There is a company I work with who has an even more serious set of demographic realities than the population at large. While about half of our country’s working population is comprised of people born in the boomer period of 1946 to 1964, this organization has 80 percent of its U.S. workforce over the age of 40. About 60 percent of their employees in this country are over the age of 50. They, like the entire nation, are faced with a coming vacuum of talent and experience.

One of the truths of organizational development we all tend to overlook is that it takes years to create capable leaders. We tend to think of organizational development as a matter of designing an appropriate structure, inhabited by hard-working and talented people who are then provided training and educational opportunities by their enlightened leaders. While these ingredients are certainly necessary, they are far from sufficient to create effective organizational development. With these elements, leadership development is ready to begin, not conclude.

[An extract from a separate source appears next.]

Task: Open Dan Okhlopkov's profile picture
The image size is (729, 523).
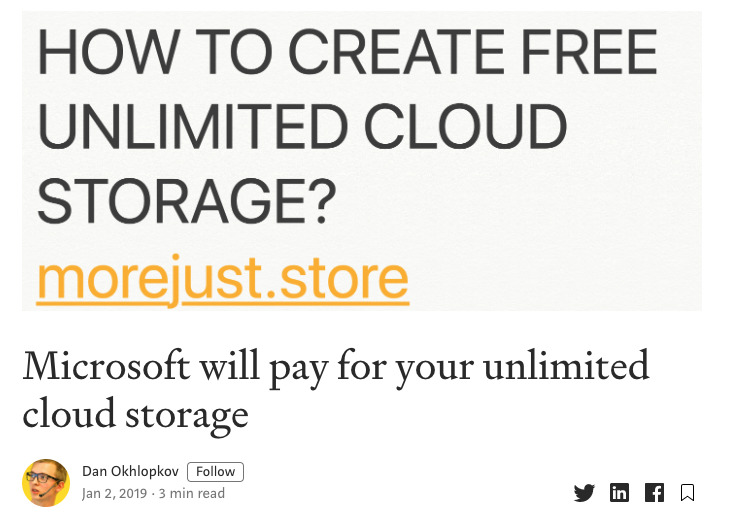Action: (x=46, y=483)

In the martial arts, it is said that when you have received your black belt, you’re ready to start your training. This beginning point is achieved by mastering the basic elements of a particular system of self-defense, applying them effectively in spontaneous circumstances and being able to teach others the principles involved. Then it is time, and it takes time, to get experience that provides the texture, the visceral understanding and the integration of all the training into an artistic expression that becomes fully intuitive. Without the experiential challenges and opportunities, the mistakes and successes, quality of judgment is not achieved.

As our population demographics continue to force us to face this coming vacuum of talent and experience, there are things we can do to take advantage of the fact that half of our workforce will soon be grandmas and grandpas. First of all, there will be essentially one experienced and wise professional “grandparent” for every remaining worker. If half of the workforce is retired fully or partially, they should have some time to devote to helping the employed population learn faster, through guidance, coaching and teaching.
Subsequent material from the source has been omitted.